O Livro de Esopo/O lobo e o cordeiro

II. [O lobo e o cordeiro]

[C]omta-sse que o lobo bebia hũa vez em hũu rribeyro, da parte de çima, e o cordeyro bebia em aquell medês rribeiro, da parte de fumdo. Disse o lobo ao cordeyro:

— Porque me luxas a augua e dapnas este rribeyro?

E o cordeyto rrespomdeo e disse homildosamemte:

— Eu nom te faço emjuria, nem luxo o rrio, porque a augua corre comtra mym, e a augua he muy clara; e pero sse a quisese aboluer, nom poderia.

Outra vez o llobo braada forte e diz:

— Nom te auonda que tu me fazes emjuria e dapno, e ajmda me ameaças?

E o cordeyro outra vez homildosamente rrespondeo:

— Nom te ameaço, /[Fl. 2-v.] mais eu me escuso com boa rrazom.

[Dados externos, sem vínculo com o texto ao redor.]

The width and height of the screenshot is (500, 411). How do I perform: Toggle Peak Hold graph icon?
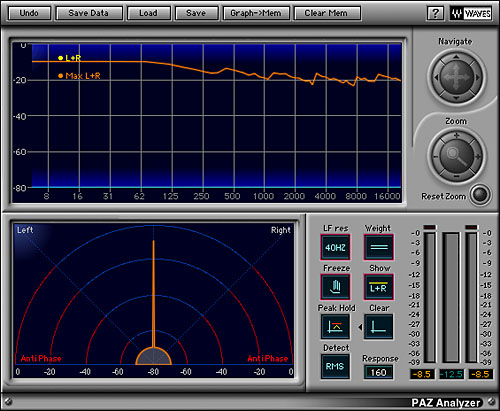point(335,327)
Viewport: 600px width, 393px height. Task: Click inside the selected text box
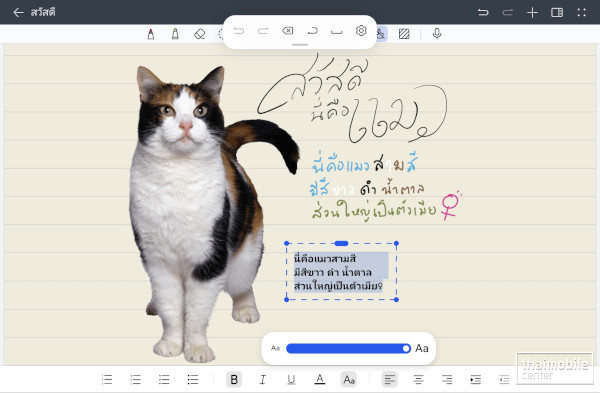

E o lobo respomdeo outra vez:

— Ajmda me ameaças? Já ssemelhauyll[1] jmjuria me fezeste tu e teu padre, ssom já bem sseis meses.

O cordeyro disse:

— Ó ladrom, eu nom ey tanto tempo!

E o llobo jroso disse:

— Oo maao rrapaz, ajmda ousas de falar?

E foy-sse a ell e matou-ho e come’-o[2].




Em aquesta hestoria rreprehemde este autor os ssoberbosos e os arrogamtes homẽes do mumdo, os quaaes comtra os homildosos jgnoçemtes sse esforçam de buscar cajom comtra rrazom, por que ssem rrazom [os] possam offemder e fazer-lhe maas obras. E pollo lobo sse entende[m][3] os arroguantes e maaos homẽes, e pollo cordeyro os homildosos e ignoçemtes. E como este lobo mata este cordeyro ssem rrazom, assy ho maao homem faz mall ao boo ssem lh’o mereçer.

  1. No ms. semelhaũl; na fab. XXXIV por extenso estauyll.
  2. =comeo-o. No ms, comeo. Podia tambem transcrever-se comeo-, e semelhantemente as palavras analogas que apparecem adeante.
  3. Esta palavra no texto vem em fim de linha, e por isso, segundo a regra das nasaes (vid. Introducção), devia ter , mas o til não se percebe; só adeante, e em cima, ha um ponto.